UNITED STATES COURT OF APPEALS FOR THE NINTH CIRCUIT
Aug 5, 2016
No. 15-16408 (9th Cir. Aug. 5, 2016)

Summary

reiterating that a pro se prisoner cannot litigate a case as a class action

Summary of this case from Fourstar v. Trump

Opinion

No. 15-16408

08-05-2016

DION ANDERSON, Plaintiff - Appellant, v. EDMUND G. BROWN, Jr., California State Governor; et al., Defendants - Appellees.


NOT FOR PUBLICATION

D.C. No. 1:12-cv-01839-AWI-DLB MEMORANDUM Appeal from the United States District Court for the Eastern District of California
Anthony W. Ishii, District Judge, Presiding Before: SCHROEDER, CANBY, and CALLAHAN, Circuit Judges.

This disposition is not appropriate for publication and is not precedent except as provided by 9th Cir. R. 36-3.
##########
- [INSTRUCTION 1] From the Ninth Circuit memorandum, copy the stretch from "NOT FOR PUBLICATION" through "Cir. R. 36-3.".
- [INSTRUCTION 2] Rewrite the paragraph of the Ninth Circuit memorandum that begins "D.C. No. 1:12-cv-01839-AWI-DLB MEMORANDUM" as a short list that keeps its main facts.
- [INSTRUCTION 3] Carry the Ninth Circuit memorandum forward from its final sentence, writing the part that comes next.

- [SUPPLIED INFORMATION]
##########
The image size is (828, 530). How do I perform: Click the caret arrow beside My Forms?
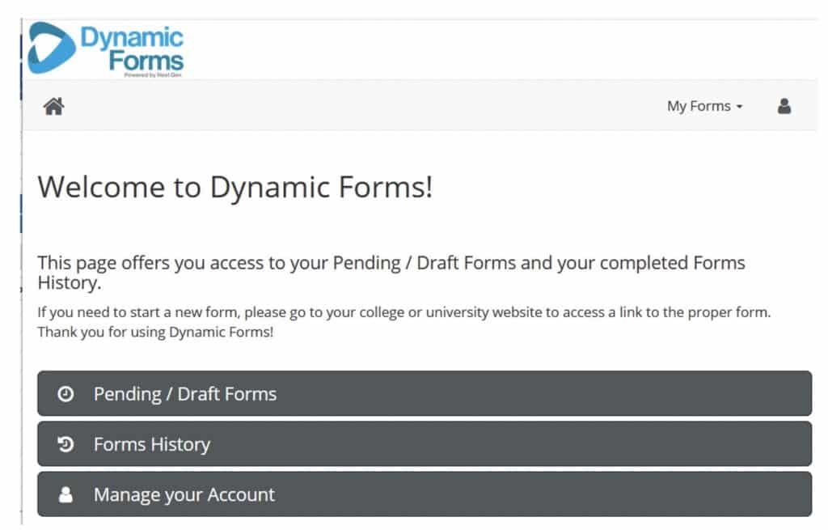pyautogui.click(x=739, y=107)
##########
- [EXERCISE ANSWER 1]
NOT FOR PUBLICATION

D.C. No. 1:12-cv-01839-AWI-DLB MEMORANDUM Appeal from the United States District Court for the Eastern District of California
Anthony W. Ishii, District Judge, Presiding Before: SCHROEDER, CANBY, and CALLAHAN, Circuit Judges.

This disposition is not appropriate for publication and is not precedent except as provided by 9th Cir. R. 36-3.

- [EXERCISE ANSWER 2]
- District court number: 1:12-cv-01839-AWI-DLB
- Type: memorandum
- Appeal from: United States District Court for the Eastern District of California
- Presiding district judge: Anthony W. Ishii
- Panel: Circuit Judges Schroeder, Canby, and Callahan

- [EXERCISE ANSWER 3]
California state prisoner Dion Anderson appeals pro se from the district court's judgment dismissing his 42 U.S.C. § 1983 action alleging federal claims. We have jurisdiction under 28 U.S.C. § 1291. We review de novo a dismissal for failure to state a claim under 28 U.S.C. §§ 1915A and 1915(e)(2)(B)(ii). Resnick v. Hayes, 213 F.3d 443, 447 (9th Cir. 2000); Barren v. Harrington, 152 F.3d 1193, 1194 (9th Cir. 1998) (order). We affirm.

The district court properly dismissed Anderson's action because Anderson failed to allege facts sufficient to state any plausible claim for relief. See Hebbe v. Pliler, 627 F.3d 338, 341-42 (9th Cir. 2010) (although pro se pleadings are to be construed liberally, a plaintiff must present factual allegations sufficient to state a plausible claim for relief).

The district court properly determined that, as a pro se party, Anderson could not litigate the instant action as a class action. See Simon v. Hartford Life, Inc., 546 F.3d 661, 664 (9th Cir. 2008) ("It is well established that the privilege to represent oneself pro se provided by [28 U.S.C.] § 1654 is personal to the litigant and does not extend to other parties or entities.").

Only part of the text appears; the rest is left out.